El apocalipsis de (San) Lars von Trier

Título Original: MELANCHOLIA Dirección y guión: Lars Von Trier. Intérpretes: Kirsten Dunst, Charlotte Gainsbourg, Kiefer Sutherland, Charlotte Rampling, John Hurt y Udo Kier Nacionalidad: Dinamarca, . 2011 Duración: 109 minutos ESTRENO: Noviembre 2011


Esa bilis negra que en la antigüedad servía para explicar lo inexplicable; la sombría tristeza que acongoja el ánimo, fluye en esta película de Lars von Trier de manera inquietante, abundante e insana. No se ve pero si se prueba su ju(e)go, desgarra. Melancolía asume lo que significa su nombre y provoca una tristura cancerígena, impía, contagiosa. Por su culpa se sale del cine perturbado, perplejo, herido. Al principio, esa emoción atrabiliaria se persona disfrazada en un prólogo que reitera la obertura de Anticristo. De nuevo cámara lenta para mostrar un movimiento que cuanto más se ralentiza más se divorcia de si mismo. Es el instrumento que usa Von Trier para coreografiar lo invisible. Para llamar al misterio. Para disfrazar de belleza la tragedia.
El cineasta expulsado de Cannes por su atrevimiento insensato de evocar la figura de Hitler como un personaje comprensible, aunque Trier no justifica ni abraza su locura, se enfrenta en Melancolía a una peculiar versión del Apocalipsis. Para ello Von Trier se asoma a las fauces del antropófago Saturno, para idear un final de partida. La tierra va a morir porque un planeta mayor que él se le echa encima y, en consecuencia, desaparecerá devorada. Sorprende siempre ver cómo un hombre cultivado en la indiferencia religiosa, agnóstico y radical se enreda en todas y cada una de sus películas en una iconografía bíblica y/o mitológica en la que se ocultan algún dios e infinidad de demonios. Aquellas campanas del final de Rompiendo las olas se tornan aquí en las dotes adivinatorias de Justine. Justine emerge como el principal personaje de Melancolía sólidamente interpretado por Kirsten Dunst, en un papel que inicialmente Penélope Cruz activó en su día.

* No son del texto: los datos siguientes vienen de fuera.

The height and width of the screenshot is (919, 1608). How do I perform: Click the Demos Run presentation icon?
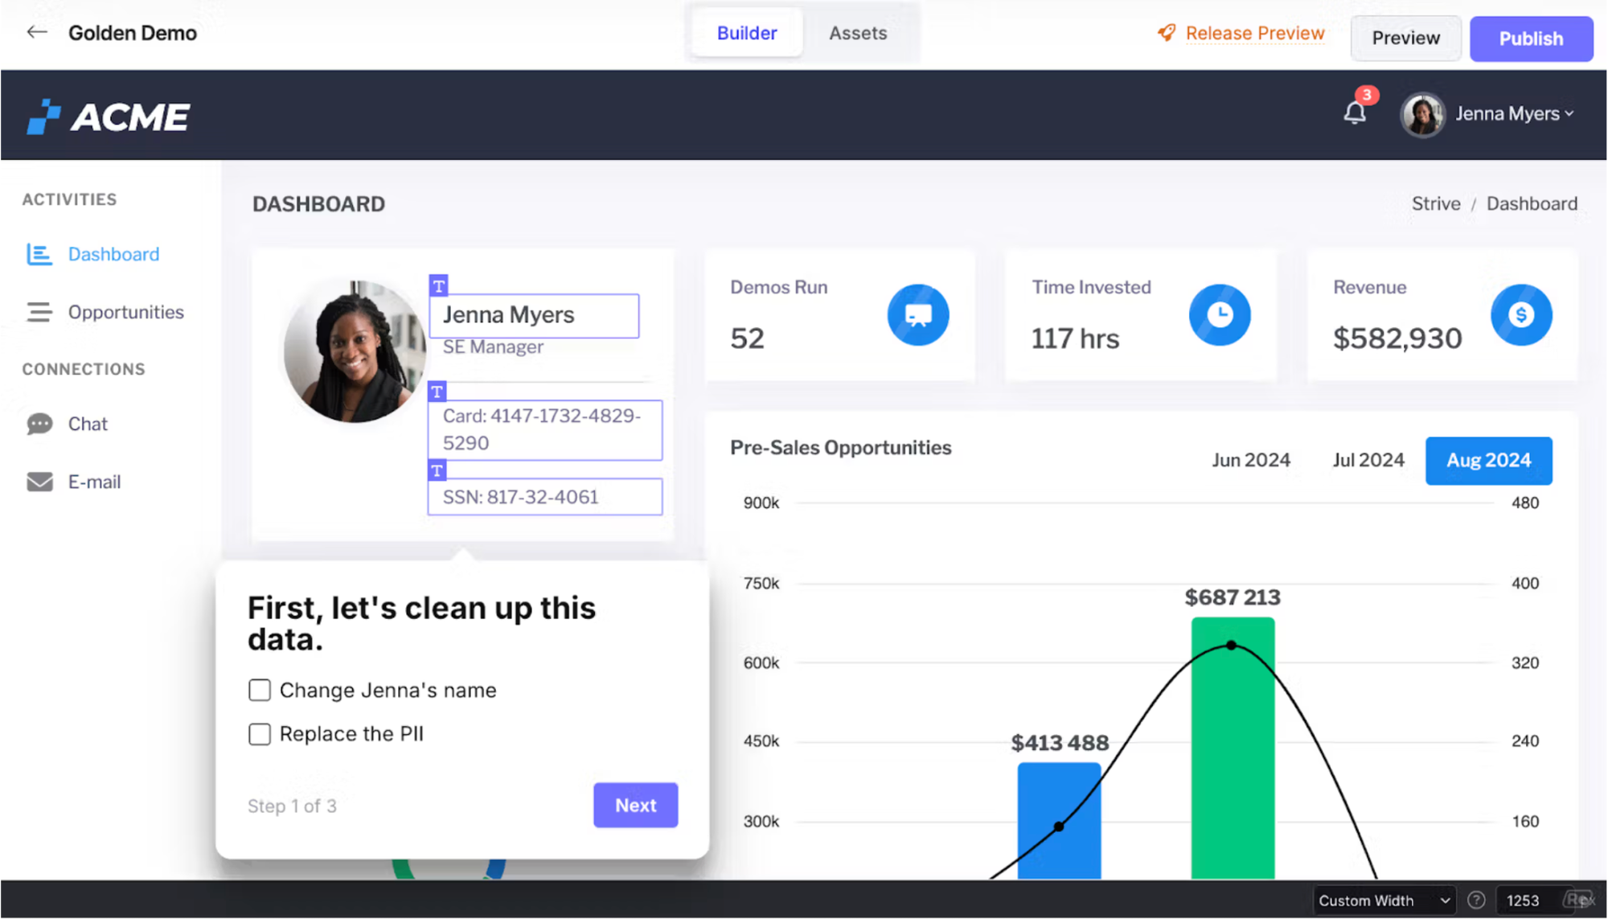click(x=917, y=314)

Trier se sirve de un prólogo y dos actos. El primero muestra una boda que naufraga. El segundo, una vida que desaparece. Hundimiento sobre hundimiento al servicio de un filme plagado de citas cultas, de pistas contradictorias que Trier utiliza para reivindicar el vaciamiento de los referentes culturales en la Europa del siglo XXI.
Justine, cuyo nombre abre sus manos hacia Sade, se conduce como una víctima de una fatalidad (p)resentida. El filme se abre con su llegada a un ritual de matrimonio que evidentemente no desea. Por eso ha escogido una limusina que no cabe en la estrecha carretera hacia el castillo-mansión con un campo de golf de 18 hoyos y atravesado por un aire de crepuscular arrogancia. Por eso llega tarde. Por eso su ceremonia cruje de confusión y desamor.
En esa parte del díptico, Trier muestra un fresco coral repleto de personajes a los que, con media docena de trazos, retrata con precisión y profundidad. La pantomima social queda al descubierto, la conjura de los necios adinerados salta por los aires. Es hora de liquidar el estamento familiar y el bienestar del euro. Estamos en plena disolución de cualquier asomo de ideología o ética social. Si todo agoniza… el final es irremediable, grita y gime en la segunda mitad un Trier que cambia de armas. El devenir de una cámara nerviosa, atenta y vibrante, cede el testigo al tiempo de la solemnidad. Al silencio de la espera.
En ese proceso dialéctico, Trier se complace en un barroquismo referencial sobre el que cabría escribir cientos de páginas. Sin duda, alguien lo hará en su día. Pero ahora, en las crónicas apresuradas, cabría decir que se impone la certeza de que hay algo funerario más allá del derrumbe hecatómbico de su argumento. Su moraleja: ¿engaña? Von Trier, a través de Durnst predica la fantasía para esperar lo inevitable bajo el paraguas de lo maravilloso. No es un acto de fe. Se trata de la gran impostura de quien a falta de verdades dice creer en los cuentos y las palabras.